Start of Block

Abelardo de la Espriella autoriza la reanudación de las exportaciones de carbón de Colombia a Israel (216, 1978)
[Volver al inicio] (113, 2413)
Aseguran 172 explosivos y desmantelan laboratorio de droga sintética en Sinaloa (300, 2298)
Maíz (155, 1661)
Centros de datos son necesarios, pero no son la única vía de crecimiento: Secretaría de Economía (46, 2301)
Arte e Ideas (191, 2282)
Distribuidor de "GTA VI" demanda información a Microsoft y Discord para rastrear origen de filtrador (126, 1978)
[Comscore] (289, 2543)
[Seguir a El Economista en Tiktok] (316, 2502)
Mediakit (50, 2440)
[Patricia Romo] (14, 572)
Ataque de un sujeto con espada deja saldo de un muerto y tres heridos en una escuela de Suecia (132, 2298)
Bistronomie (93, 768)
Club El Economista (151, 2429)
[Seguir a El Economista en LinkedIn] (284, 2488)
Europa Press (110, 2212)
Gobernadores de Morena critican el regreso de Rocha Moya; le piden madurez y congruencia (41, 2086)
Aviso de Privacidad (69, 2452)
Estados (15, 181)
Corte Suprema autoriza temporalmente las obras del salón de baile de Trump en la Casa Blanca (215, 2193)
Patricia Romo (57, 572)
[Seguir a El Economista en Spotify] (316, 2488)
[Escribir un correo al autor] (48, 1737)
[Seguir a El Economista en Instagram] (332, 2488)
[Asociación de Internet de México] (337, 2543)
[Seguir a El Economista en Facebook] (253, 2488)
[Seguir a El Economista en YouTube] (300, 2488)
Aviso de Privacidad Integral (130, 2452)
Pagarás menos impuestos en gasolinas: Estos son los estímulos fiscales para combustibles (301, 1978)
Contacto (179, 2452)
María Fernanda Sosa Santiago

End of Block

**Task requirements**
Extract all of the data above without altering anything.

**Task solution**
Abelardo de la Espriella autoriza la reanudación de las exportaciones de carbón de Colombia a Israel (216, 1978)
[Volver al inicio] (113, 2413)
Aseguran 172 explosivos y desmantelan laboratorio de droga sintética en Sinaloa (300, 2298)
Maíz (155, 1661)
Centros de datos son necesarios, pero no son la única vía de crecimiento: Secretaría de Economía (46, 2301)
Arte e Ideas (191, 2282)
Distribuidor de "GTA VI" demanda información a Microsoft y Discord para rastrear origen de filtrador (126, 1978)
[Comscore] (289, 2543)
[Seguir a El Economista en Tiktok] (316, 2502)
Mediakit (50, 2440)
[Patricia Romo] (14, 572)
Ataque de un sujeto con espada deja saldo de un muerto y tres heridos en una escuela de Suecia (132, 2298)
Bistronomie (93, 768)
Club El Economista (151, 2429)
[Seguir a El Economista en LinkedIn] (284, 2488)
Europa Press (110, 2212)
Gobernadores de Morena critican el regreso de Rocha Moya; le piden madurez y congruencia (41, 2086)
Aviso de Privacidad (69, 2452)
Estados (15, 181)
Corte Suprema autoriza temporalmente las obras del salón de baile de Trump en la Casa Blanca (215, 2193)
Patricia Romo (57, 572)
[Seguir a El Economista en Spotify] (316, 2488)
[Escribir un correo al autor] (48, 1737)
[Seguir a El Economista en Instagram] (332, 2488)
[Asociación de Internet de México] (337, 2543)
[Seguir a El Economista en Facebook] (253, 2488)
[Seguir a El Economista en YouTube] (300, 2488)
Aviso de Privacidad Integral (130, 2452)
Pagarás menos impuestos en gasolinas: Estos son los estímulos fiscales para combustibles (301, 1978)
Contacto (179, 2452)
María Fernanda Sosa Santiago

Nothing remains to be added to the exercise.